If it were a debate/ vote on something that actually affected the lives or circumstances of Scotlands residents and they’d been thwarted I’d agree with you, but they were (though they had every right to) playing games too. Labour poses a threat to them. Labour is divided on Gaza, expose that! What followed that bit of point scoring was Labour spiking it and then the Tories spiking Labour and then the speaker letting all that spiking go through. The little kid got bundled, the speaker got on the wrong side of “protocol” then the angry ones did angry things and want the speaker out.
Well....yes. That's what I'm saying. They don't care about Gaza any more or less than anyone does. As I've said, they're chucking stones and seeing if they can break a few windows.

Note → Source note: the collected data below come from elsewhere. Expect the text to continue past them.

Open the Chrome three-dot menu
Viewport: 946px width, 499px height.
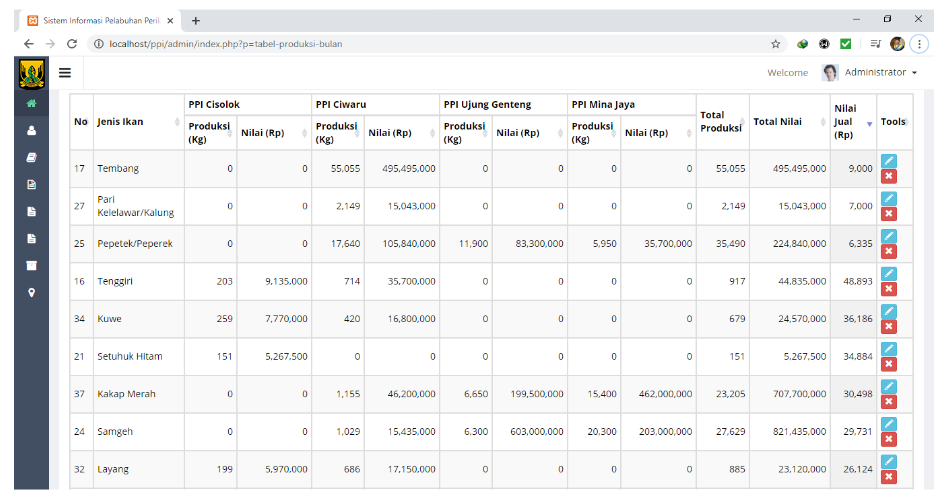pyautogui.click(x=919, y=44)
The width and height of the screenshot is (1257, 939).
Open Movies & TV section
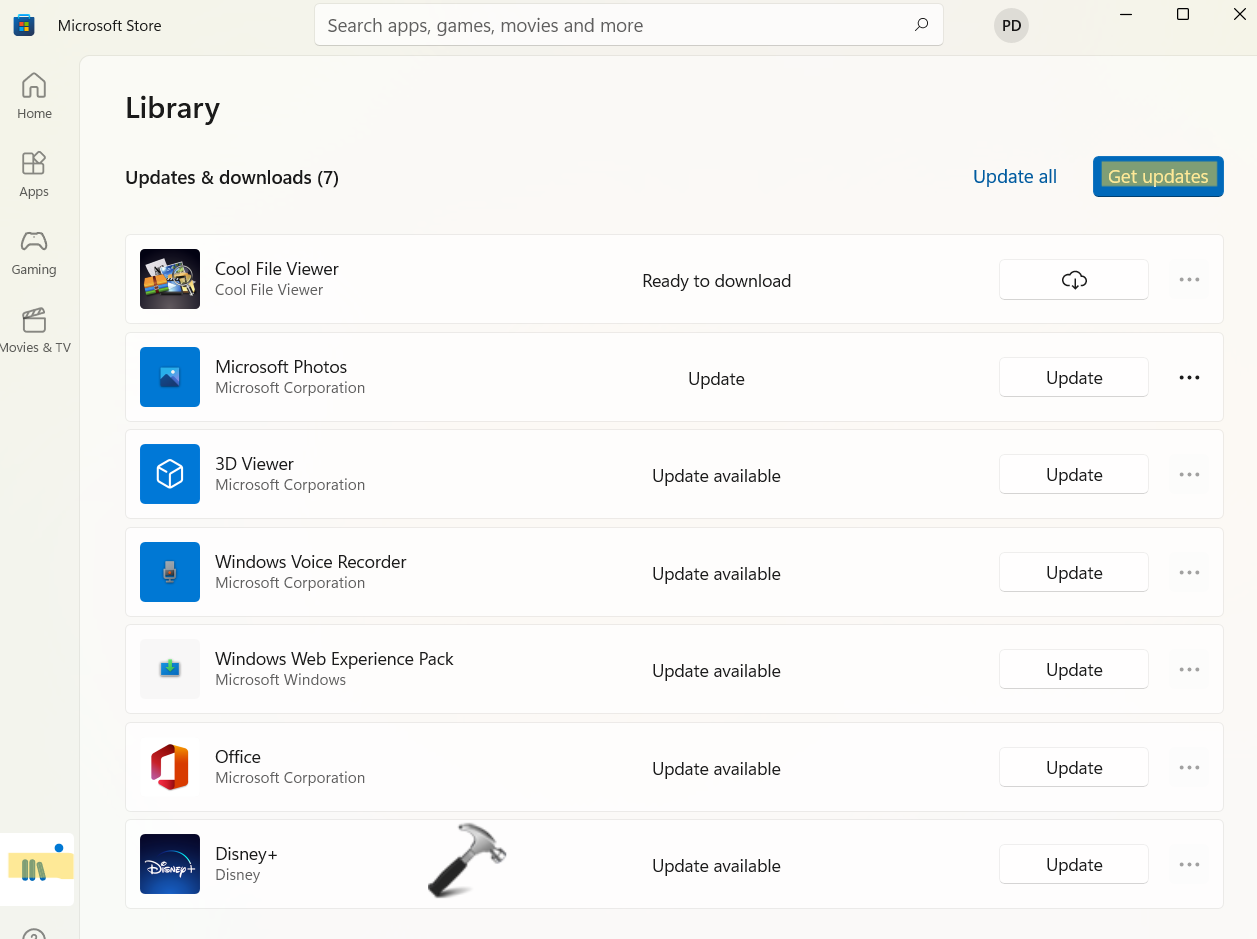[x=34, y=330]
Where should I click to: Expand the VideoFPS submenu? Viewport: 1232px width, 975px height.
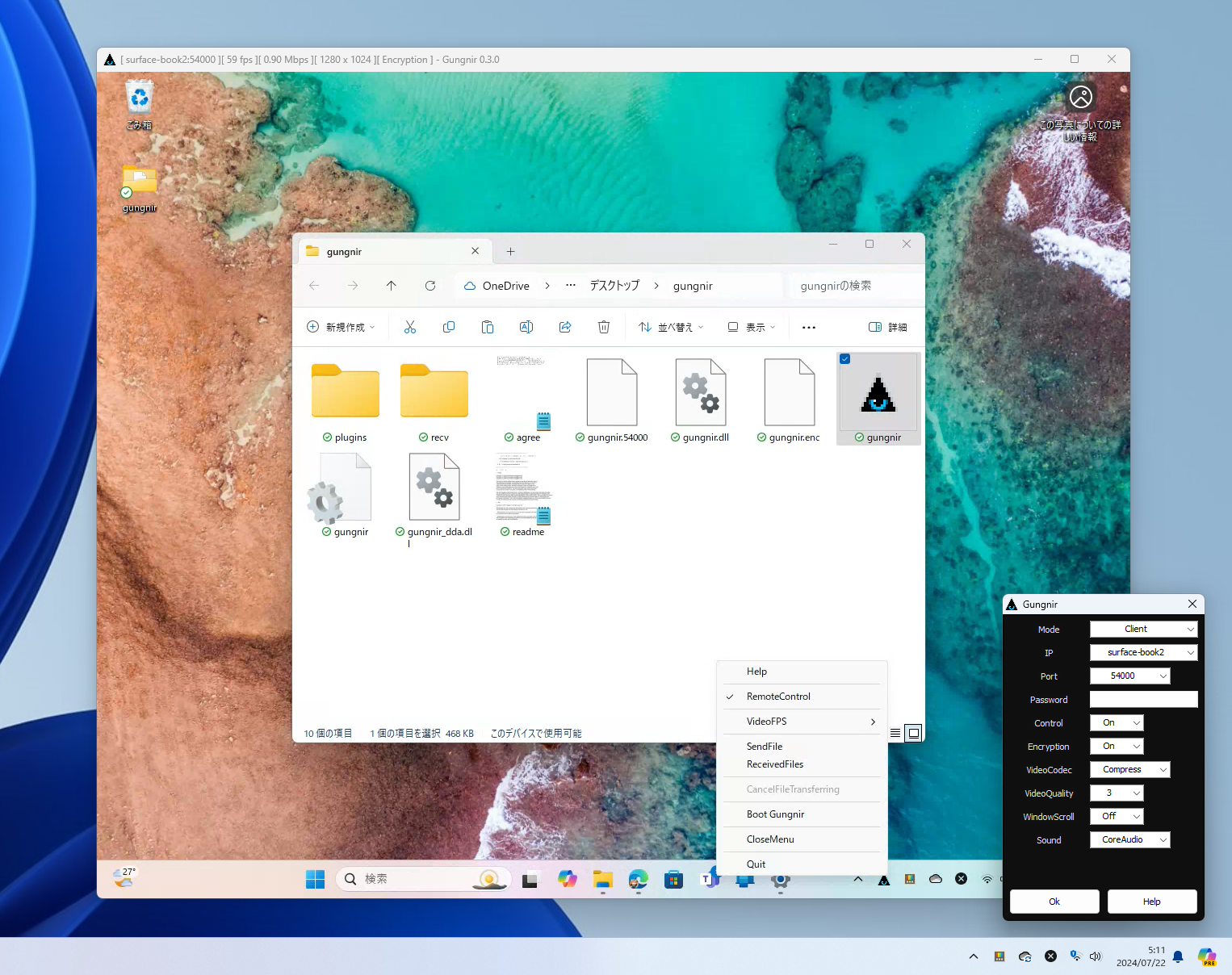(802, 721)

If the thing that had exposed divisions in other parties and made Westminster look like a pointless waste of space to make an extra few people in Scotland think "we might as well be out of that nonsense" had been council bin collections or the coup d'état in Gabon then they'd have used that instead. -
14 minutes ago, blandy said:
Well maybe. Obviously amongst their supporters that’s right. But maybe voters or supporters of other parties might view what the SNP did in a slightly more cynical light?

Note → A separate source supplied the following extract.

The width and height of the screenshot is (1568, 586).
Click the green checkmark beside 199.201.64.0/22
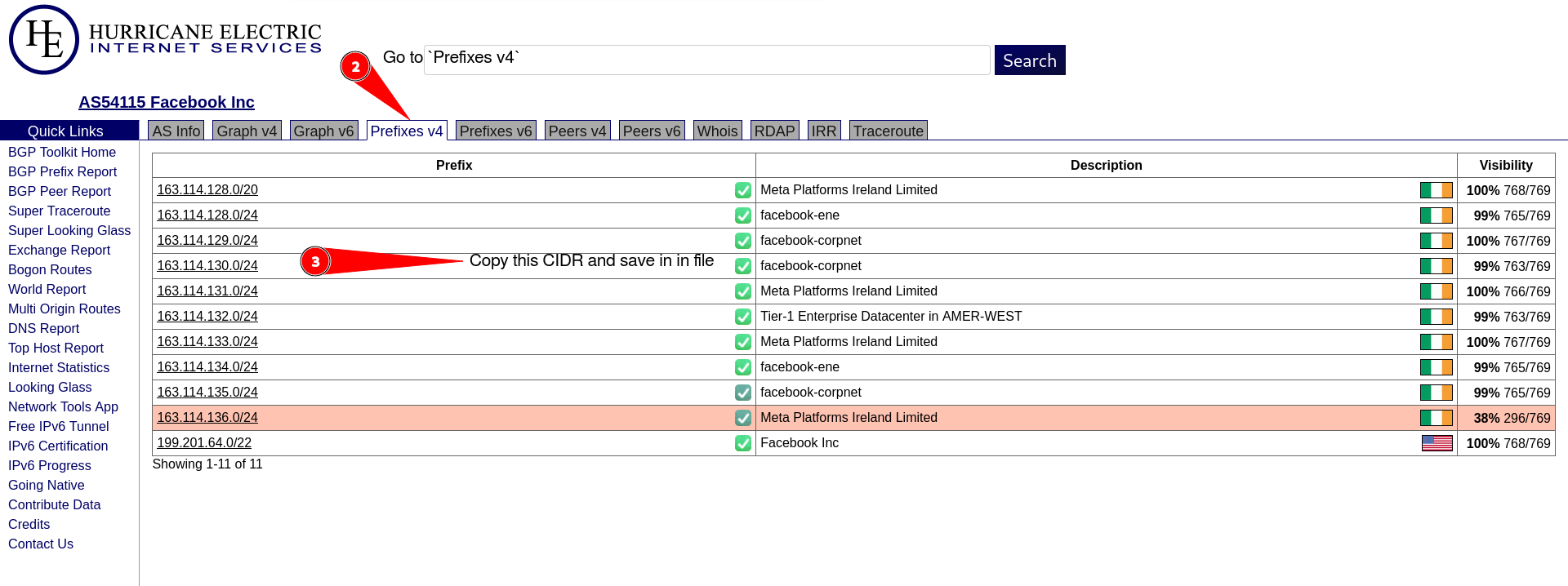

That's not really something that the SNP need to give much a toss about though, is it? They don't have potential voters in Wigan or Truro that they need to make sure they are keeping up political appearances to appease or persuade.
Their whole Westminster raison d'être is to convince slightly more than half of Scotland that they shouldn't need to be there and they can do the same thing just as well or badly in Edinburgh. -
14 minutes ago, chrisp65 said:
Westminster being seen to be run for the benefit of the two main parties in Westminster is probably as good an outcome as the SNP could have hoped for.
Yup. I imagine that's all they wanted out of the whole thing from the start. Turn up, kick a few bins over, chuck a few stones, make the whole thing look ridiculous. Which is fair enough, it's literally the point of them being in Westminster. -
19 minutes ago, chrisp65 said:
There isn’t a magic number, there isn’t a codified process to get rid of the speaker.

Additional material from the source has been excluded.